# Forum Home Renovation Television, Computers & Phones  Connect set top box to digital TV

## terenjac

I have a Samsung DVD PVR (model DVD - sh855) It has a built in set top box.   It worked well when connected to an old analogue tv.    Now I want to use it with a new TEAC digital tv - this has a built in dvd player but has no recording capability, which is why I want to connect to my sh855. 
I can watch tv while the two machines are connected but cannot get the sh855 to 'talk' to the TEAC TV.   For example I cannot get the sh855 menu to show on my tv's screen. 
I have tried all possible combinations of cable connections from the rear of the PVR to the TV. 
I've tried Samsung's help desk on their web site but they want to charge for advice.   As I have already paid out good money to buy the PVR I object to forking out more. 
Hope someone can help me.

----------


## GeoffW1

Hi, 
It will be more than just plugging in the cable. The TV will have a menu from which you choose the input signal to screen, DTV, ATV, AV1, AV2, HDMI, USB, DIN, etc etc.  
It is not clear from your post whether you have had a go at finding the right input signal selection from this. 
Cheers

----------


## terenjac

> Hi, 
> It will be more than just plugging in the cable. The TV will have a menu from which you choose the input signal to screen, DTV, ATV, AV1, AV2, HDMI, USB, DIN, etc etc.  
> It is not clear from your post whether you have had a go at finding the right input signal selection from this. 
> Cheers

  Thanks for your reply ..... yes I did call up the TV's menu and tried all the inputs but still had no luck. 
I thought the problem might lie with the TV being digital and the PVR's set top function being for an analogue TV.   However, as I said before, I can watch TV ok.   I tried talking severely at it but all that did was upset my wife. 
As you might have guessed, I know enough about TVs etc to get myself into trouble but not enough to get out of trouble.

----------


## ringtail

What sort of cable connects the two ? AV leads / HDMI ? It should be that simple.

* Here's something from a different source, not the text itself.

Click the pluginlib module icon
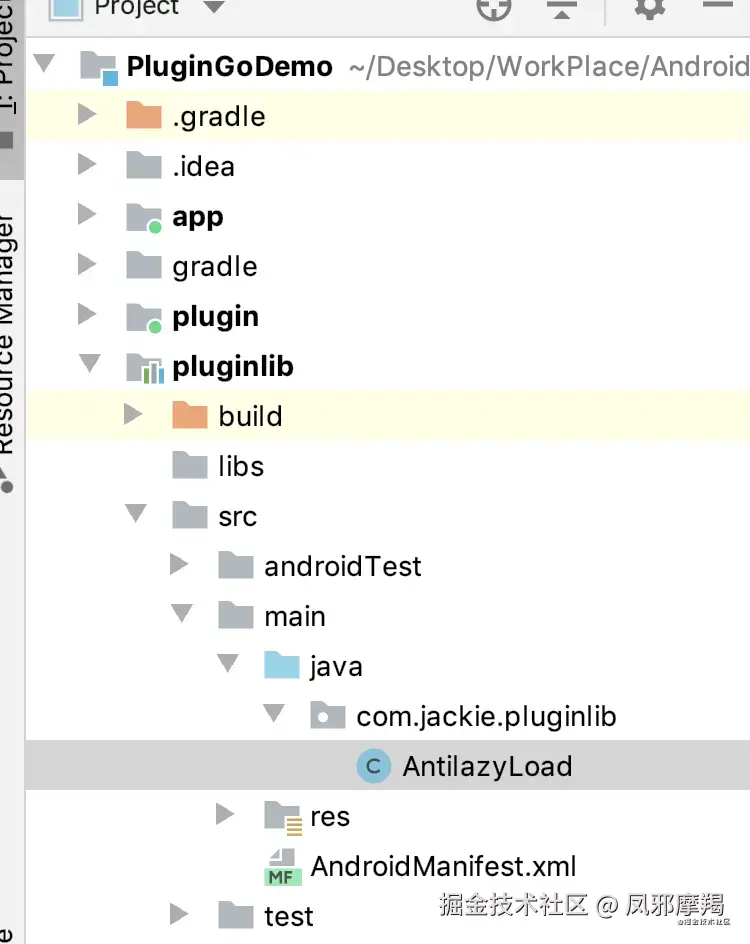The width and height of the screenshot is (750, 944). (145, 367)
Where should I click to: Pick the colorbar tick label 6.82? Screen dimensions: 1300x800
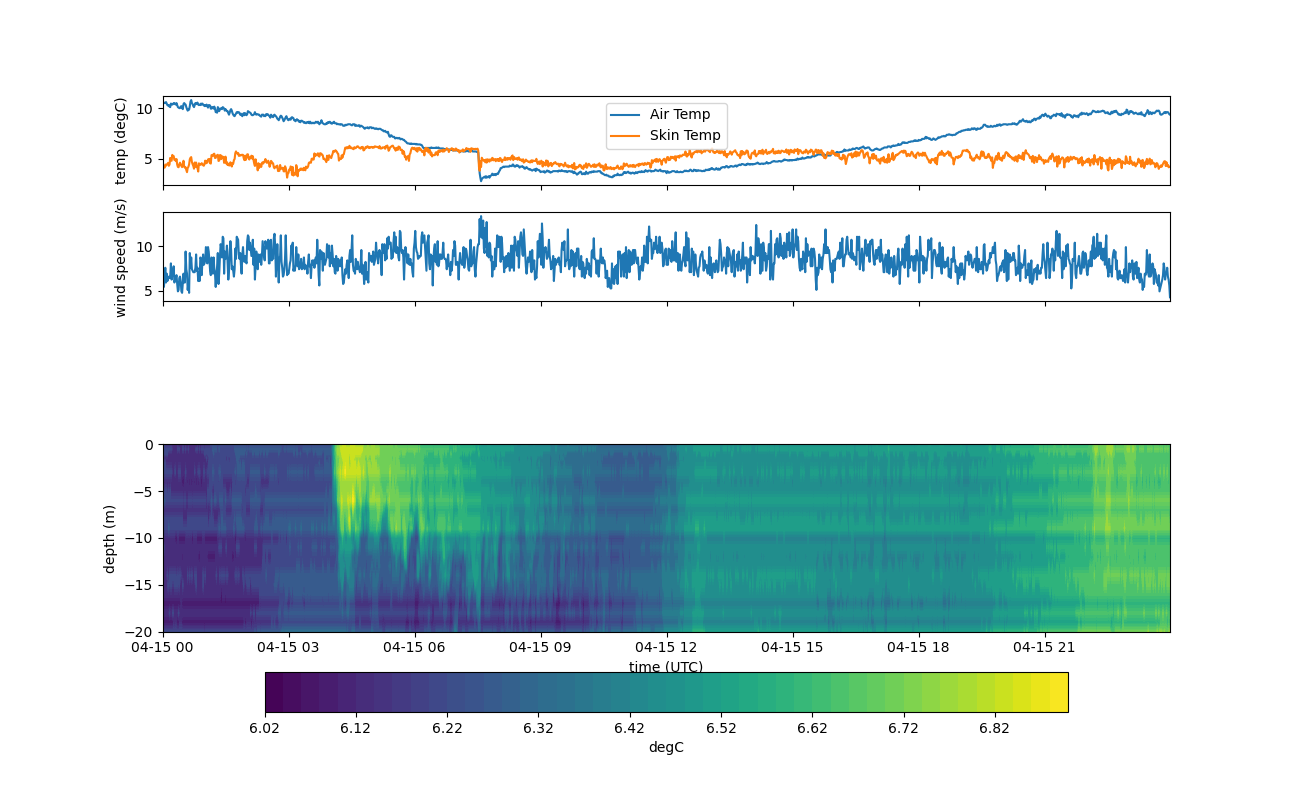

Whichever port the PVR is connected to on the TV ( it should be marked on the TV) should be the one that you select to watch the PVR. But I'm like you with the electronics - you need to find a ten year old. The thing that really craps me off is the fact that the big flashy TV's have no way of getting the HD signal out so you can record it on something. We had to buy a HD set top box so we can record tv programs onto the hard drive of the dvd recorder. PITA. Why not just have an output on the back of the telly along with the 10 different inputs.

----------


## wozsparky

Maybe hook set top box up to another tv and change the settings to output back to sd or similar and then hook it back up, I am no expert but sometimes I have had problems with 1080 hooking up togetgher and had to back it off. 
Hope this helps 
Kind regards,
Woz

----------


## terenjac

> What sort of cable connects the two ? AV leads / HDMI ? It should be that simple. ----------- - you need to find a ten year old.

  Ringtail, thanks for your reply.   I have an HDMI cable connecting them and I tried all available sockets. 
Unfortunately no ten year olds in my household.   They are all adults now and have children of their own; plus, they all live a couple of thousand kilometers away. 
By the way, I did some research in this make and model of PVR and found a lot of negative comments.   I wish I had discovered that before I bought it.

----------


## terenjac

> Maybe hook set top box up to another tv and change the settings to output back to sd or similar and then hook it back up, I am no expert but sometimes I have had problems with 1080 hooking up togetgher and had to back it off. 
> Hope this helps 
> Kind regards,
> Woz

  Wozsparky, Thanks for your reply ..... I will try what you suggest. and let everyone know if it works.

----------